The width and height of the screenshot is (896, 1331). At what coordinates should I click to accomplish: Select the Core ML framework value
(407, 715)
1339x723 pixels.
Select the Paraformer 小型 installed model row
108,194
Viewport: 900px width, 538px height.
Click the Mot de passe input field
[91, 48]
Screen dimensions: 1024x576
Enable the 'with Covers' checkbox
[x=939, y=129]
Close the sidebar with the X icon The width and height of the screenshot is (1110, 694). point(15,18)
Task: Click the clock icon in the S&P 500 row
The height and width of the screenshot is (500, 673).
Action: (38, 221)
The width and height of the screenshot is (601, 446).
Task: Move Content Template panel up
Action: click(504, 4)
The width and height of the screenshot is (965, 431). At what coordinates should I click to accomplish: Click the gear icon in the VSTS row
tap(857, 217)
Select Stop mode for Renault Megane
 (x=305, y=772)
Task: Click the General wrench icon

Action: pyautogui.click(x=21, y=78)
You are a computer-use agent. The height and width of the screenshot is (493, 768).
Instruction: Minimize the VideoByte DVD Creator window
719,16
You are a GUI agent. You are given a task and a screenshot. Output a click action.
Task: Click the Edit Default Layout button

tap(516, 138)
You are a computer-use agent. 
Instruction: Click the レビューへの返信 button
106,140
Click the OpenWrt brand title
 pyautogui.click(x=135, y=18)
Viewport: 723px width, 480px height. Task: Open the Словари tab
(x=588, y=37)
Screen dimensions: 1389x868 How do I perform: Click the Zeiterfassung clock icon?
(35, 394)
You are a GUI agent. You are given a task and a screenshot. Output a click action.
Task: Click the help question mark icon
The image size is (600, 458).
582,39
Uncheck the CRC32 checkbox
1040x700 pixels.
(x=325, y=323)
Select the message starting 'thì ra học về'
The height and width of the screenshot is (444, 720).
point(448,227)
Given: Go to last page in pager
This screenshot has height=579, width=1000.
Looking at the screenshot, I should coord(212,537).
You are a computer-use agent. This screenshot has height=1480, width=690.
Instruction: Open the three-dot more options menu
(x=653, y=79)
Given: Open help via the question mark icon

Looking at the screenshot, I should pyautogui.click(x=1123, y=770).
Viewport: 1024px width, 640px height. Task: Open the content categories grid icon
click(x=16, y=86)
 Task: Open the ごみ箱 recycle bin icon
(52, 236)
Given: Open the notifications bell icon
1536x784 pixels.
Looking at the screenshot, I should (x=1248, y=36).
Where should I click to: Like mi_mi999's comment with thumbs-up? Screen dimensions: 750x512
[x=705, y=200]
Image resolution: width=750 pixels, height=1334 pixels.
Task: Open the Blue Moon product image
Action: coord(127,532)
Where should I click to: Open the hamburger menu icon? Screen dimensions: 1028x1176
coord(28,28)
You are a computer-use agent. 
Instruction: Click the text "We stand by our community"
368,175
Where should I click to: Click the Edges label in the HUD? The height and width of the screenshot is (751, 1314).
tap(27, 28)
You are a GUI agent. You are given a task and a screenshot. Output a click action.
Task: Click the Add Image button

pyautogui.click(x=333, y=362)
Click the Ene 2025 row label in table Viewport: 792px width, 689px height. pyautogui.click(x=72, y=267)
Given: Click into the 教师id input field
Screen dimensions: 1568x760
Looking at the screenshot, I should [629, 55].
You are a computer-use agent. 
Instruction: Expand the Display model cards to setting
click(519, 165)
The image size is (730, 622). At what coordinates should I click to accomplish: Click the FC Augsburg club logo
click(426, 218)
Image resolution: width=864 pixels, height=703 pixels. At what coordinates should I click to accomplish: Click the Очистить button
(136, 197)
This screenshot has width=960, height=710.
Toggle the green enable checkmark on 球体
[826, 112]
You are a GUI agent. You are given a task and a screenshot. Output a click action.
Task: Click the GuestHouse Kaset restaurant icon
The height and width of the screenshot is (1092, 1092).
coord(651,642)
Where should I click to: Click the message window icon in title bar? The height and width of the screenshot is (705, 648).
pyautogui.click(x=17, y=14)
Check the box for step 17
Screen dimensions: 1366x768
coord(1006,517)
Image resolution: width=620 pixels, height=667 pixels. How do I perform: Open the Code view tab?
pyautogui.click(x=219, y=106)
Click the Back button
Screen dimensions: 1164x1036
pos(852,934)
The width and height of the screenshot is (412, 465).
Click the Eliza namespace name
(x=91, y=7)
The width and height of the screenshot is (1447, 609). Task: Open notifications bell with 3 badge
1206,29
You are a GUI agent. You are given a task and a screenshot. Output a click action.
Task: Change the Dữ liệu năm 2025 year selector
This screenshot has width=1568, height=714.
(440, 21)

PROBLEM TO WORK ON — Would you return the whole listing exactly as written?

RESULT —
The width and height of the screenshot is (896, 1331). At what coordinates should I click to accomplish: Select the Core ML framework value
(407, 715)
1339x723 pixels.
Select the Paraformer 小型 installed model row
108,194
Viewport: 900px width, 538px height.
Click the Mot de passe input field
[91, 48]
Screen dimensions: 1024x576
Enable the 'with Covers' checkbox
[x=939, y=129]
Close the sidebar with the X icon The width and height of the screenshot is (1110, 694). point(15,18)
Task: Click the clock icon in the S&P 500 row
The height and width of the screenshot is (500, 673).
Action: (38, 221)
The width and height of the screenshot is (601, 446).
Task: Move Content Template panel up
Action: click(504, 4)
The width and height of the screenshot is (965, 431). At what coordinates should I click to accomplish: Click the gear icon in the VSTS row
tap(857, 217)
Select Stop mode for Renault Megane
 (x=305, y=772)
Task: Click the General wrench icon

Action: pyautogui.click(x=21, y=78)
You are a computer-use agent. The height and width of the screenshot is (493, 768).
Instruction: Minimize the VideoByte DVD Creator window
719,16
You are a GUI agent. You are given a task and a screenshot. Output a click action.
Task: Click the Edit Default Layout button

tap(516, 138)
You are a computer-use agent. 
Instruction: Click the レビューへの返信 button
106,140
Click the OpenWrt brand title
 pyautogui.click(x=135, y=18)
Viewport: 723px width, 480px height. Task: Open the Словари tab
(x=588, y=37)
Screen dimensions: 1389x868 How do I perform: Click the Zeiterfassung clock icon?
(35, 394)
You are a GUI agent. You are given a task and a screenshot. Output a click action.
Task: Click the help question mark icon
The image size is (600, 458).
582,39
Uncheck the CRC32 checkbox
1040x700 pixels.
(x=325, y=323)
Select the message starting 'thì ra học về'
The height and width of the screenshot is (444, 720).
point(448,227)
Given: Go to last page in pager
This screenshot has height=579, width=1000.
Looking at the screenshot, I should coord(212,537).
You are a computer-use agent. This screenshot has height=1480, width=690.
Instruction: Open the three-dot more options menu
(x=653, y=79)
Given: Open help via the question mark icon

Looking at the screenshot, I should pyautogui.click(x=1123, y=770).
Viewport: 1024px width, 640px height. Task: Open the content categories grid icon
click(x=16, y=86)
 Task: Open the ごみ箱 recycle bin icon
(52, 236)
Given: Open the notifications bell icon
1536x784 pixels.
Looking at the screenshot, I should (x=1248, y=36).
Where should I click to: Like mi_mi999's comment with thumbs-up? Screen dimensions: 750x512
[x=705, y=200]
Image resolution: width=750 pixels, height=1334 pixels.
Task: Open the Blue Moon product image
Action: coord(127,532)
Where should I click to: Open the hamburger menu icon? Screen dimensions: 1028x1176
coord(28,28)
You are a computer-use agent. 
Instruction: Click the text "We stand by our community"
368,175
Where should I click to: Click the Edges label in the HUD? The height and width of the screenshot is (751, 1314).
tap(27, 28)
You are a GUI agent. You are given a task and a screenshot. Output a click action.
Task: Click the Add Image button

pyautogui.click(x=333, y=362)
Click the Ene 2025 row label in table Viewport: 792px width, 689px height. pyautogui.click(x=72, y=267)
Given: Click into the 教师id input field
Screen dimensions: 1568x760
Looking at the screenshot, I should [629, 55].
You are a computer-use agent. 
Instruction: Expand the Display model cards to setting
click(519, 165)
The image size is (730, 622). At what coordinates should I click to accomplish: Click the FC Augsburg club logo
click(426, 218)
Image resolution: width=864 pixels, height=703 pixels. At what coordinates should I click to accomplish: Click the Очистить button
(136, 197)
This screenshot has width=960, height=710.
Toggle the green enable checkmark on 球体
[826, 112]
You are a GUI agent. You are given a task and a screenshot. Output a click action.
Task: Click the GuestHouse Kaset restaurant icon
The height and width of the screenshot is (1092, 1092).
coord(651,642)
Where should I click to: Click the message window icon in title bar? The height and width of the screenshot is (705, 648).
pyautogui.click(x=17, y=14)
Check the box for step 17
Screen dimensions: 1366x768
coord(1006,517)
Image resolution: width=620 pixels, height=667 pixels. How do I perform: Open the Code view tab?
pyautogui.click(x=219, y=106)
Click the Back button
Screen dimensions: 1164x1036
pos(852,934)
The width and height of the screenshot is (412, 465).
Click the Eliza namespace name
(x=91, y=7)
The width and height of the screenshot is (1447, 609). Task: Open notifications bell with 3 badge
1206,29
You are a GUI agent. You are given a task and a screenshot. Output a click action.
Task: Change the Dữ liệu năm 2025 year selector
This screenshot has width=1568, height=714.
(440, 21)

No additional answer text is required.